» **Your assignment**:
Give again, exactly and without pictures, the lines running from the line with "Select Kylian Mbappé in the name column" to the end of the records below.

Screenshot grounding data:

▼▼▼

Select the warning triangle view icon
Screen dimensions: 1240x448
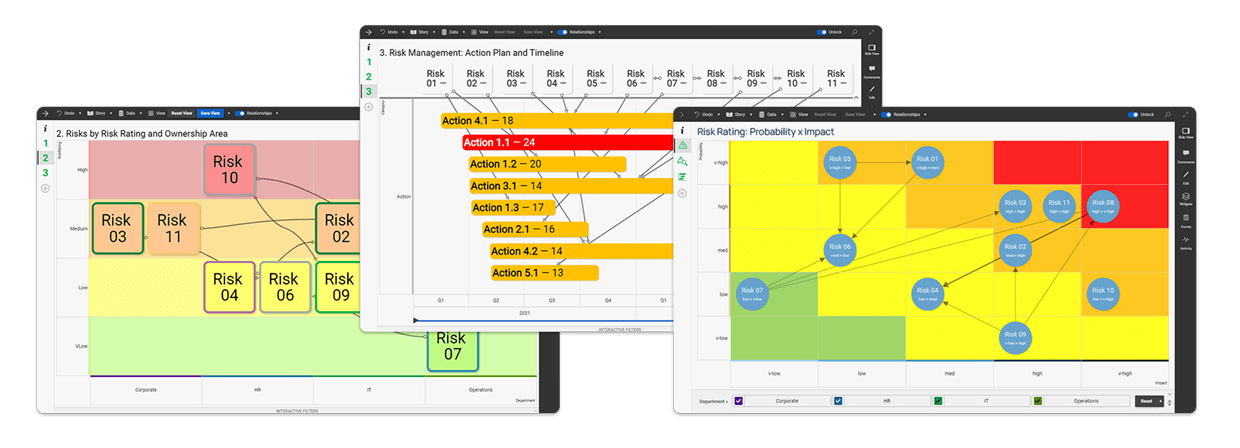coord(682,146)
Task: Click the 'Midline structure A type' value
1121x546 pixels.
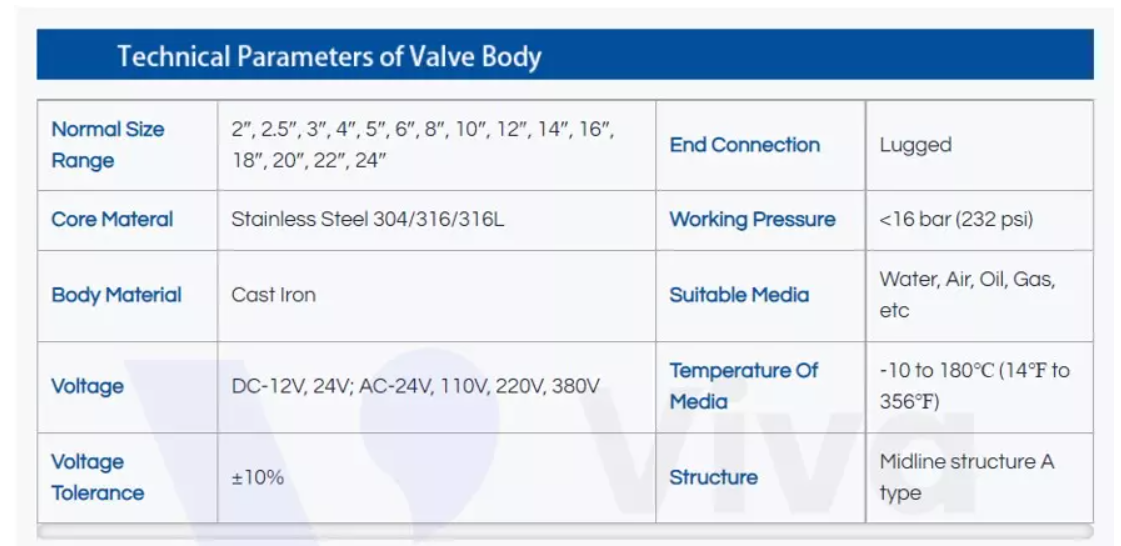Action: [966, 477]
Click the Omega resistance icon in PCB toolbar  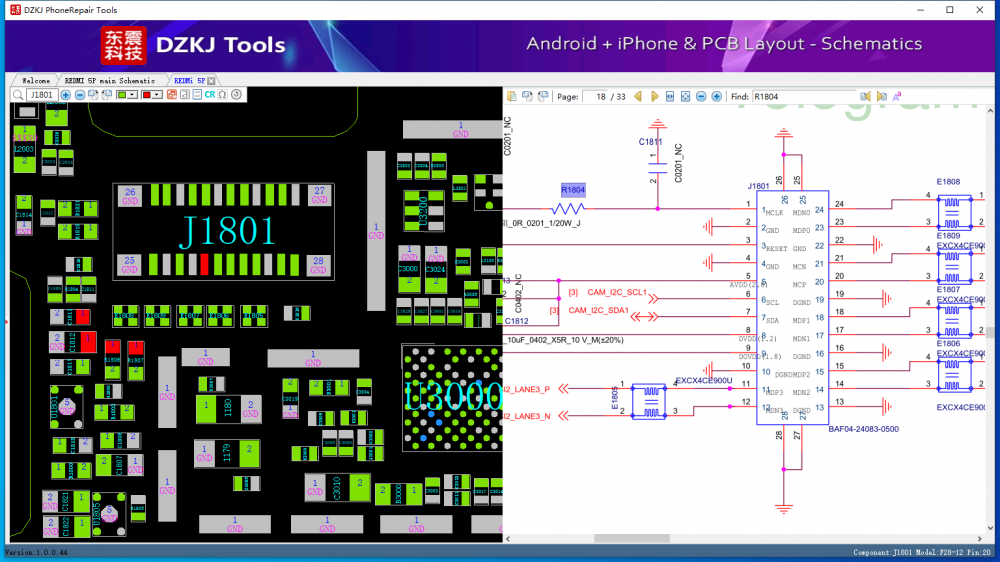(x=222, y=95)
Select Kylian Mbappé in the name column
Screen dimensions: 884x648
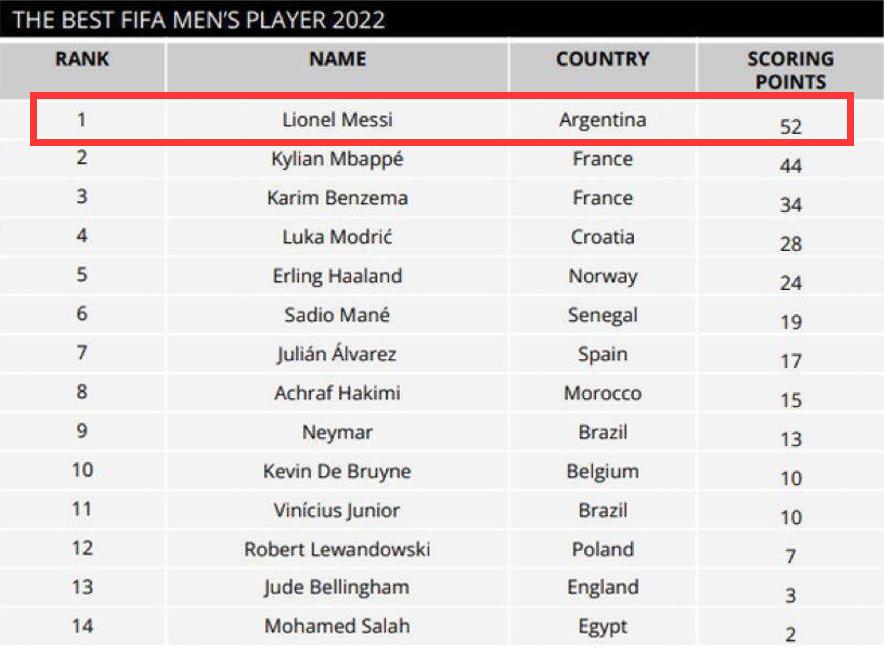pos(337,159)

▲▲▲

» **Written solution**:
Select Kylian Mbappé in the name column
Screen dimensions: 884x648
pos(337,159)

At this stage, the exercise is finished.